I’ve just stumbled across this patent, which may be of interest: **LINK**

[ as usual, the column of three dots at upper-right of the linked page gives access to a download ]



Edit: __ there are quite a few related patents revealed by searching Espacenet with:

wheel AND gravity AND electro

and listing the results in date order.


Edited By Michael Gilligan on 10/05/2021 16:11:39

ega11/05/2021 22:10:12
2140 forum posts
176 photos

Thank you! Bang on my current area of interest.

Michael Gilligan11/05/2021 22:14:39
18080 forum posts
845 photos

Thank you, ega

... I thought no-one else was remotely interested.


Bazyle12/05/2021 00:08:04
5896 forum posts
218 photos

I missed this post yesterday. Interesting to see they used the form of words "electric or galvanic" showing that the common usage of the term for electricity was not yet firmly settled.

SillyOldDuffer12/05/2021 10:15:37
7229 forum posts
1593 photos

I'm interested but was interrupted, AGAIN. My time isn't my own!

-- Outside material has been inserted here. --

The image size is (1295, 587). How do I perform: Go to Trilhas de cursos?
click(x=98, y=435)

The patent shows the original Morse Code, in which messages were typeset in a form, and sent by running a key along the line of indented slugs. At the other end the undulating signal was inked on paper tape and then decoded by eye. Not much skill required of the operators but desperately slow!

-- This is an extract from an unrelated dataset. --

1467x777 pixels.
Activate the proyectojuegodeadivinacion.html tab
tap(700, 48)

Morse code owes much more to Alfred Vail than Samuel Morse. Morse deserves full credit for the business side, but the technology was developed for him by Professor Henry (of Inductance fame), and Alfred Vail, who invented the Morse Key, radically improved the code, and was responsible for the practical details.

Vail's idea of sending Morse with a hand key rather than a form worked well, but an unexpected development was operators learning to decode Morse by listening to clicks made by the inker; they could write messages down directly. Much quicker, but skilled work.

The media usually gets historic Morse Code wrong by representing it with the pure audio tones developed much later by radio-telegraphy. Landline telegraphy was composed entirely of clicks; click-click being a dot, and being a dash. Early wireless was clicky too but improvements over 30 years led via a noise like tearing Calico to audio tones. The Titanic's distress signal would have sounded like ripping cloth. Accept no substitutes!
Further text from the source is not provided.